Table 11.2 Area challenges under different nonvolatile techniques

To quantify the area overheads in an NVP, we assume that an NVFF is \(\alpha \) times larger than the original flip-flop and all the NVFFs occupy \(\beta (0<\beta <1)\) of the total chip area. The area overhead \(S_{\text {ov}}\) equals to \(\beta \times (\alpha -1)\) when replacing standard flip-flops with NVFFs. In a fabricated NVP [21], \(\beta \) approximates to 20 %, \(\alpha \) is near to \(5\), and \(S_{\text {ov}}\approx 80\,\%\). Therefore, efficient design techniques are needed to alleviate those area impacts.

Fig. 11.12
figure 12

Hybrid architectures for NVP. a Hybrid architecture of the fabricated NVP. b Partial hybrid architecture for NVP

Figure 11.12b presents a partial hybrid nonvolatile architecture to deal with the area challenge. In this architecture, we only replace parts of flip-flops with NVFFs so as to reduce the chip area. However, there may be insufficient NVFFs to backup the system states. Data compression and corresponding techniques are proposed to ensure the correct backup and recovery operations. The data compression can be realized in either a software or a hardware approach. In the software approach, the application stores critical data into NVFFs, while keeping other data in the volatile flip-flops. Only critical data are stored when power off. The advantage of the software approach is its flexibility. However, it puts the burden on the application developers to determine which data should be stored. Another solution is to design a specific hardware codec to perform data compression. It can compress data fast and is transparent to the application designers. Thus, we present two concrete designs of compression codec, named PaCC and SPaC, as follows.
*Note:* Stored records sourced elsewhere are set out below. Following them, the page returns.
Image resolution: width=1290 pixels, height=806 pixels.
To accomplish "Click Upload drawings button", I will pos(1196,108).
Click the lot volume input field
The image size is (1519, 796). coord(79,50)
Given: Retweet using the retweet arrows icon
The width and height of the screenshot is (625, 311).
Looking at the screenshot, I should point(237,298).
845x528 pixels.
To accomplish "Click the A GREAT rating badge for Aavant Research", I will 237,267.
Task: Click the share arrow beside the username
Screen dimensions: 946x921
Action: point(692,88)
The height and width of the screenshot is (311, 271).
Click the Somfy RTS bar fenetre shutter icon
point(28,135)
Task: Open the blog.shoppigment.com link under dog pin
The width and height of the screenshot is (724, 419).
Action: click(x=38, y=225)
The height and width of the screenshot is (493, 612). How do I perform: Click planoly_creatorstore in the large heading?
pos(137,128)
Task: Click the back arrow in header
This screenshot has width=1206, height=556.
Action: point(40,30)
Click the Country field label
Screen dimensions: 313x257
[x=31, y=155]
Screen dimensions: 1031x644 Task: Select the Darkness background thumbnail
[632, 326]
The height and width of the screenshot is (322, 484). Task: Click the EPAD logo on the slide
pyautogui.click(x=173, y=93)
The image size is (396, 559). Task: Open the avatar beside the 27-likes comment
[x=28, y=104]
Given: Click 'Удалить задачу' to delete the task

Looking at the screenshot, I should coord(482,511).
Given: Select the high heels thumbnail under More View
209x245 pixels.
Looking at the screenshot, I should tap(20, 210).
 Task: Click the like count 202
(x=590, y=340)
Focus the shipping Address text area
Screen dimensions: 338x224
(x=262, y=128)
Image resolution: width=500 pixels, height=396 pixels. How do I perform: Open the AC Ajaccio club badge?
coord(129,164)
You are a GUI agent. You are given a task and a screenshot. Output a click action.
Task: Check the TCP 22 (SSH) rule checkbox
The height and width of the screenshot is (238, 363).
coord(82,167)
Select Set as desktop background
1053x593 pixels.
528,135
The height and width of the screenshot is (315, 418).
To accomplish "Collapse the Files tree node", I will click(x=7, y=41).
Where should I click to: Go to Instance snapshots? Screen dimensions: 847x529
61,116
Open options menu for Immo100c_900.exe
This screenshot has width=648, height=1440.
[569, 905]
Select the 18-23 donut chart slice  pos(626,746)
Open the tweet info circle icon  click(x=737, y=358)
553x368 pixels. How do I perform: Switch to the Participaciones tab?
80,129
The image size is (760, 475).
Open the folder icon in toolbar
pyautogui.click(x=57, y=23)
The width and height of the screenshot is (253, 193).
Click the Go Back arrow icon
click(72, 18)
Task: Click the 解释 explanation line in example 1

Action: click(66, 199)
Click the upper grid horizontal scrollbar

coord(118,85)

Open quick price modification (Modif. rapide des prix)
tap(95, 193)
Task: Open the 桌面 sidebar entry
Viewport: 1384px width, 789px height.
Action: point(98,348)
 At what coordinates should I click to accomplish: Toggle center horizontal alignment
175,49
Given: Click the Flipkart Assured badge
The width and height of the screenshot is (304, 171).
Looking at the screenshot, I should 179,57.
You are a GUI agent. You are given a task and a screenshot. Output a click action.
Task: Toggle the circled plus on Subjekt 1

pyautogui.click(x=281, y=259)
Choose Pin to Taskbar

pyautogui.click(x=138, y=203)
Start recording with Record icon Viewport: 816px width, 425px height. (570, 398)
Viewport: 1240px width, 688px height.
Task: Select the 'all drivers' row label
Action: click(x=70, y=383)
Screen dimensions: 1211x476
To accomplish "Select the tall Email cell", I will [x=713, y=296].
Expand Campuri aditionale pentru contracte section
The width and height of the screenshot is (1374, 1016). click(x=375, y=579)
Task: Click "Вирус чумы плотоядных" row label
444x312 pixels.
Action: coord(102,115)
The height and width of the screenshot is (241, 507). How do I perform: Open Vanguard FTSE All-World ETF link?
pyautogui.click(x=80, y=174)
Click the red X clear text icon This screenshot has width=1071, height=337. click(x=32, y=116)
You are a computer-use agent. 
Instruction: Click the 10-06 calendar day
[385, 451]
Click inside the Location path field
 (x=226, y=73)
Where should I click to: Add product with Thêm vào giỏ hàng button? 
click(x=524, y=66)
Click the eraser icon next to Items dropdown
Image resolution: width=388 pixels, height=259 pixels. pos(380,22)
11.4.2 An Parallel Compare-and-Compress Codec for Nonvolatile Processors

This section presents an area-efficient architecture referred to as parallel compare-and-compress codec (PaCC) to reduce the number of the nonvolatile registers, and thus the area of the NVP. It consists of an improved RLE algorithm and the corresponding hardware implementation. Furthermore, a state table selection solution is proposed to improve the PaCC’s compression ratio.

11.4.3 PaCC Overview

First, we analyze the redundancy in processor states stored in registers, which reveals the potential of register reduction by compression. Let \(v_i=0/1\) represents the value of the \(i\)th flip-flop in a processor at a given time. We use \(\mathbf V =(\nu _1,\nu _2,...,\nu _n)\) to denote the processor state at that point. Simulations show that over 80 % of the \(v_i\)’s are unchanged during a program execution. If we construct a reference vector \(\mathbf V _{\text {ref}}\) such that each \(v_i\in \mathbf V _{\text {ref}}\) equals to the most common value for the corresponding flip-flop, a differential vector \(\mathbf V _{\text {diff}}=\mathbf V \oplus \mathbf V _{\text {ref}}\) can be obtained for a state vector \(\mathbf V \). As \(\mathbf V _{\text {diff}}\) may consist of many consecutive zeros, we can compress \(\mathbf V _{\text {diff}}\) to a much shorter vector \(\mathbf V _{\text {diff}}^\mathrm{c}\) and use fewer NVFFs to store it. We define the compression ratio as

$$\begin{aligned} CR=\frac{|\mathbf V _{*}^\mathrm{c}|}{|\mathbf V _{*}|}, \end{aligned}$$
(11.1)

where \(\mathbf V _{*}\) is any original vector and \(\mathbf V _{*}^\mathrm{c}\) is the compressed version.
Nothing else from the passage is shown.